A programmable device can include an array of programmable logic blocks and a hierarchy of interconnections that can enable the programmable logic blocks to be interconnected according to the descriptions in the HDL code. Each of the programmable logic blocks can enable complex combinational functions or enable logic gates such as AND, and XOR logic blocks. In some embodiments, the logic blocks also can include memory elements/devices, which can be simple latches, flip-flops, or other blocks of memory. Depending on the length of the interconnections between different logic blocks, signals can arrive at input terminals of the logic blocks at different times and thus may be temporarily stored in the memory elements/devices.
FPGAs 14041-1404N may be placed onto one or more boards 14121 and 14122 as well as additional boards through 1412M. Multiple boards can be placed into an emulation unit 14141. The boards within an emulation unit can be connected using the backplane of the emulation unit or any other types of connections. In addition, multiple emulation units (e.g., 14141 and 14142 through 1414K) can be connected to each other by cables or any other means to form a multi-emulation unit system.
For a DUT that is to be emulated, the host system 300 transmits one or more bit files to the emulation system 1402. The bit files may specify a description of the DUT and may further specify partitions of the DUT created by the host system 1407 with trace and injection logic, mappings of the partitions to the FPGAs of the emulator, and design constraints. Using the bit files, the emulator structures the FPGAs to perform the functions of the DUT. In some embodiments, one or more FPGAs of the emulators may have the trace and injection logic built into the silicon of the FPGA. In such an embodiment, the FPGAs may not be structured by the host system to emulate trace and injection logic.

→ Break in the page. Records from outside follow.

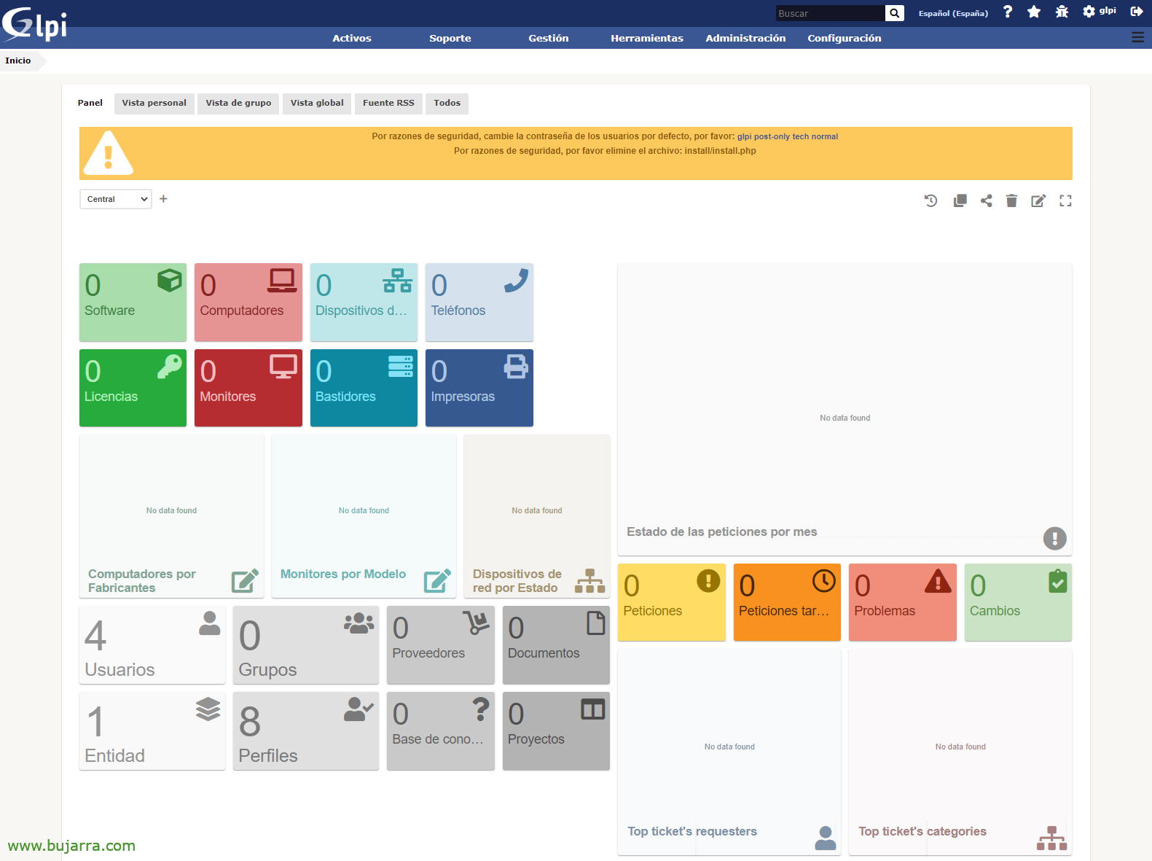Open the Central dashboard dropdown
The width and height of the screenshot is (1152, 861).
(x=116, y=199)
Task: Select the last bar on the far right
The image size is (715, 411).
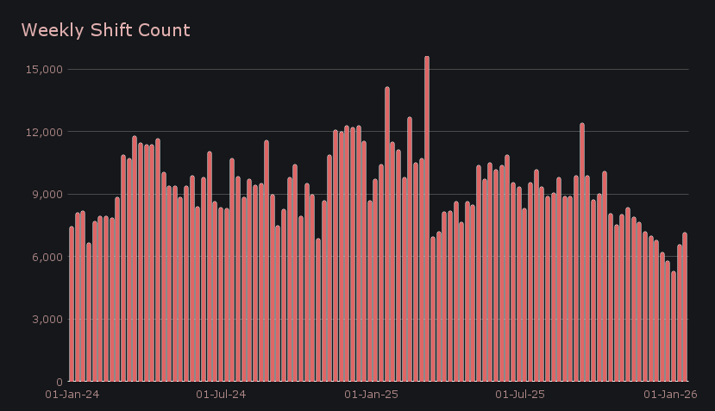Action: tap(685, 307)
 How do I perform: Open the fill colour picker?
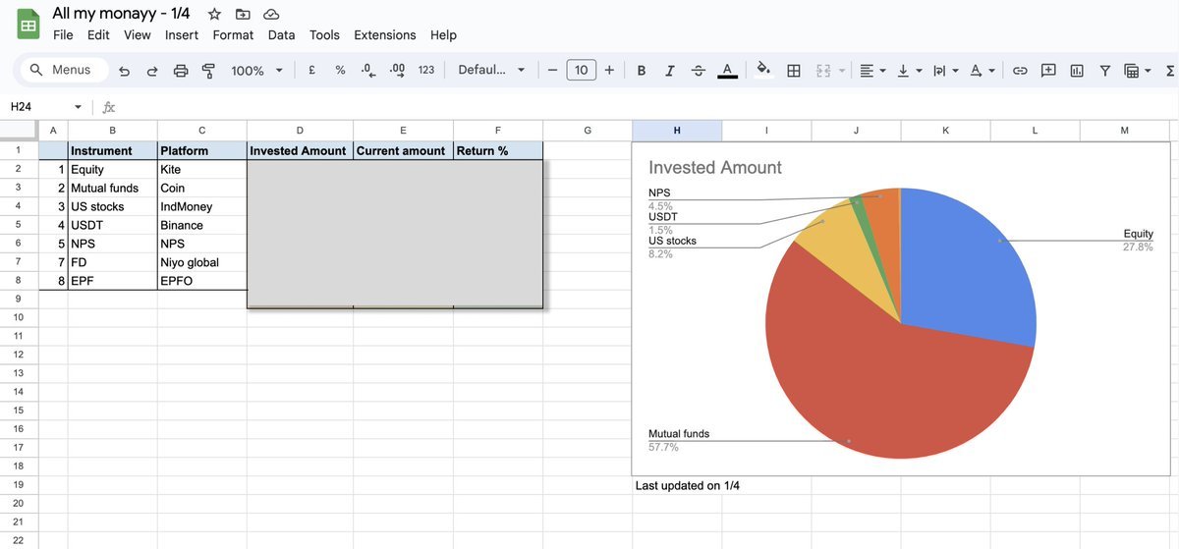point(761,71)
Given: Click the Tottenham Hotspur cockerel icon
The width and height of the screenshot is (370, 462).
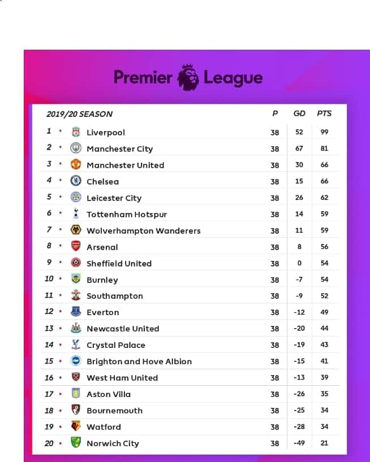Looking at the screenshot, I should 76,213.
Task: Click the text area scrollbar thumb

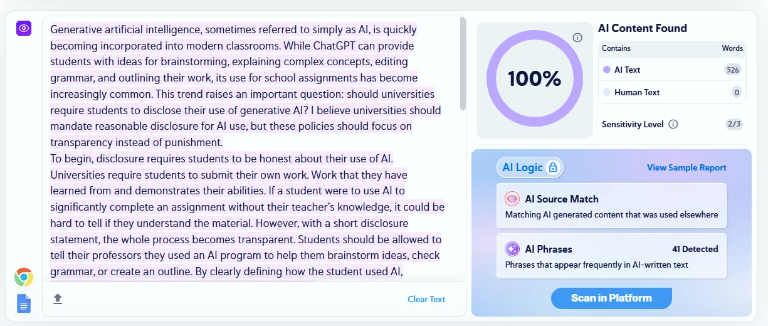Action: 463,63
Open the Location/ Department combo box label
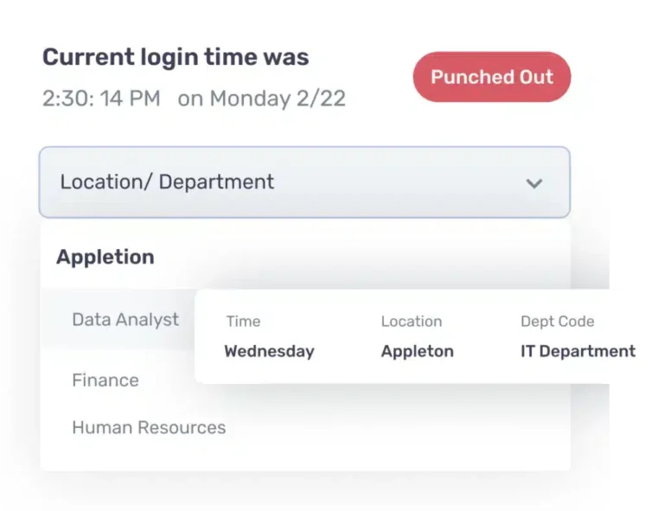 click(x=167, y=182)
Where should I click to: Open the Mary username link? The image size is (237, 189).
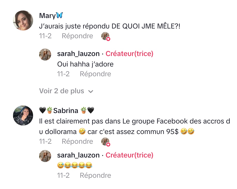point(48,16)
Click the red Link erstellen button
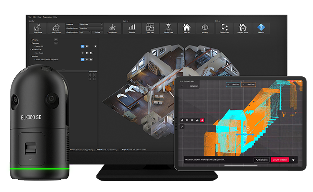 pos(280,160)
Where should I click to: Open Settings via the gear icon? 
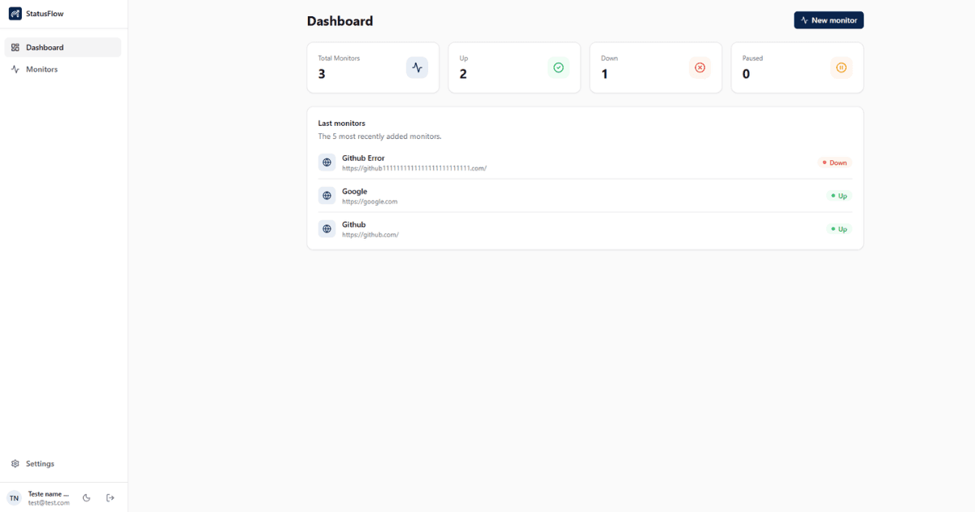[x=14, y=463]

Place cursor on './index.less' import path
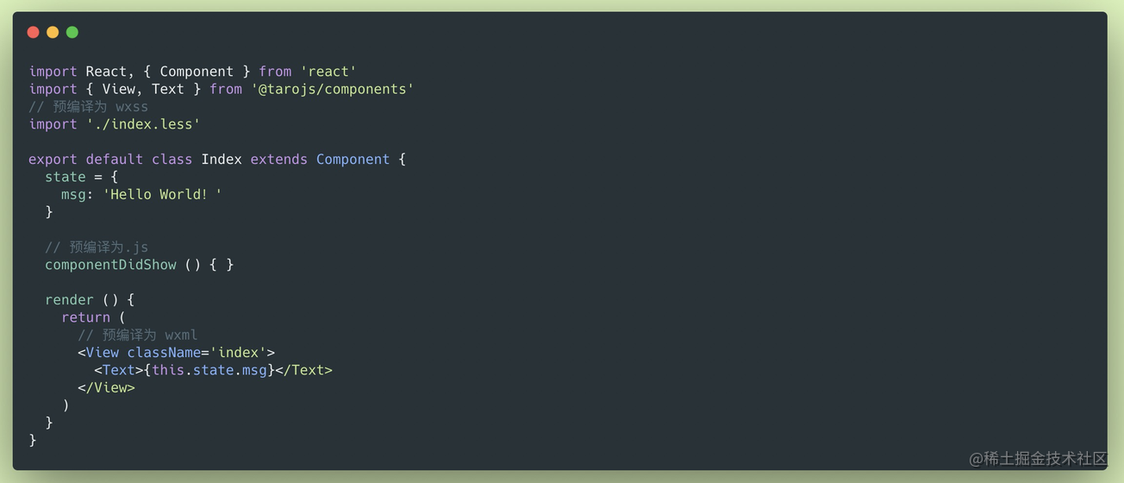click(x=143, y=124)
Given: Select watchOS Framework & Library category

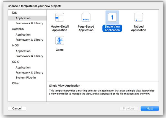Looking at the screenshot, I should pyautogui.click(x=29, y=40).
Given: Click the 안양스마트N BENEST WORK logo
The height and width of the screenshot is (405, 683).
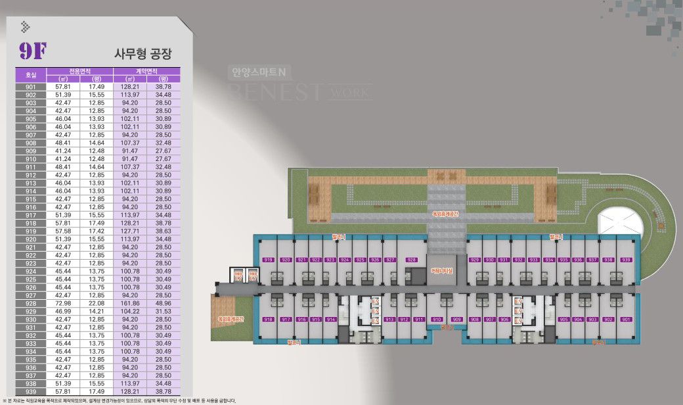Looking at the screenshot, I should pyautogui.click(x=299, y=83).
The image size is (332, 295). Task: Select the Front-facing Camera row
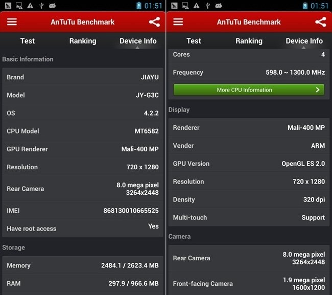coord(249,283)
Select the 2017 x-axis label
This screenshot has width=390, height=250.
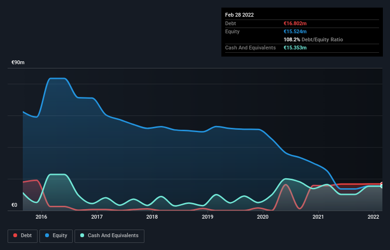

The host system 1407 receives a description of a DUT that is to be emulated. In some embodiments, the DUT description is in a description language (e.g., a register transfer language (RTL)). In some embodiments, the DUT description is in netlist level files or a mix of netlist level files and HDL files. If part of the DUT description or the entire DUT description is in an HDL, then the host system can synthesize the DUT description to create a gate level netlist using the DUT description. A host system can use the netlist of the DUT to partition the DUT into multiple partitions where one or more of the partitions include trace and injection logic. The trace and injection logic traces interface signals that are exchanged via the interfaces of an FPGA. Additionally, the trace and injection logic can inject traced interface signals into the logic of the FPGA. The host system maps each partition to an FPGA of the emulator. In some embodiments, the trace and injection logic is included in select partitions for a group of FPGAs. The trace and injection logic can be built into one or more of the FPGAs of an emulator. The host system can synthesize multiplexers to be mapped into the FPGAs. The multiplexers can be used by the trace and injection logic to inject interface signals into the DUT logic.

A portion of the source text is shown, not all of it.